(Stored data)
◆ ◆ ◆ ◆ ◆ ◆ ◆
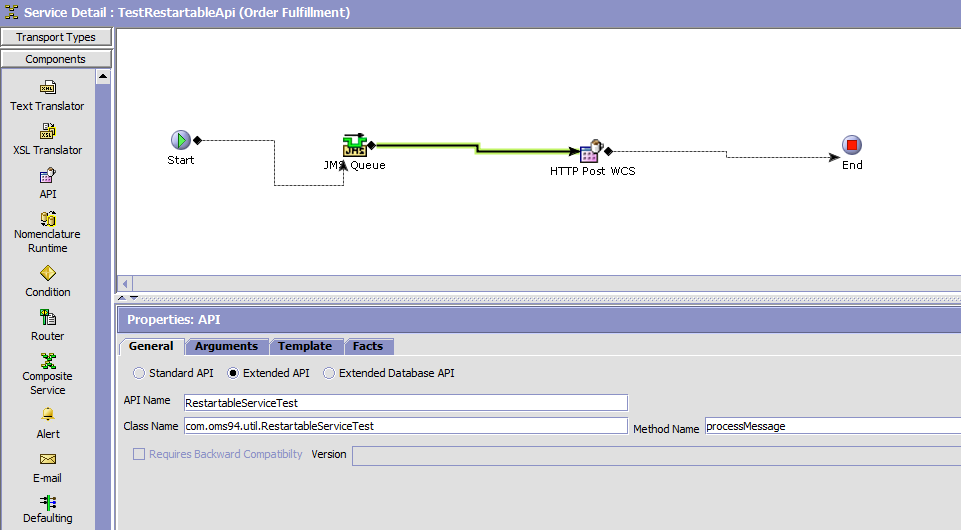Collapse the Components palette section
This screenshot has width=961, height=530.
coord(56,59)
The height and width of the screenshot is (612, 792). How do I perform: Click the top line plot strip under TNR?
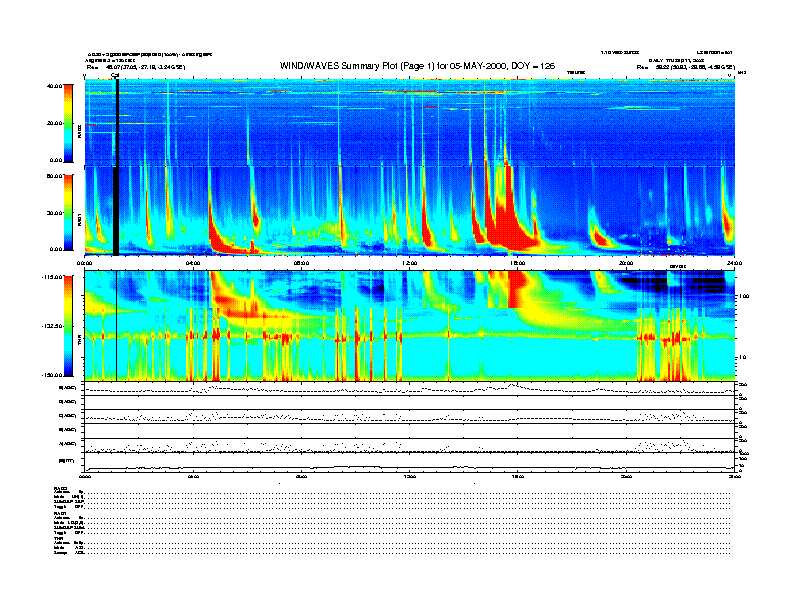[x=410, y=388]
◆ ◆ ◆ ◆ ◆ ◆ ◆
- _PROMPT_
Your answer must be exactly the lines from the one containing "The height and" through the last line of the records above, both included, with every picture left out.

- _ANSWER SPACE_
The height and width of the screenshot is (612, 792). How do I perform: Click the top line plot strip under TNR?
[x=410, y=388]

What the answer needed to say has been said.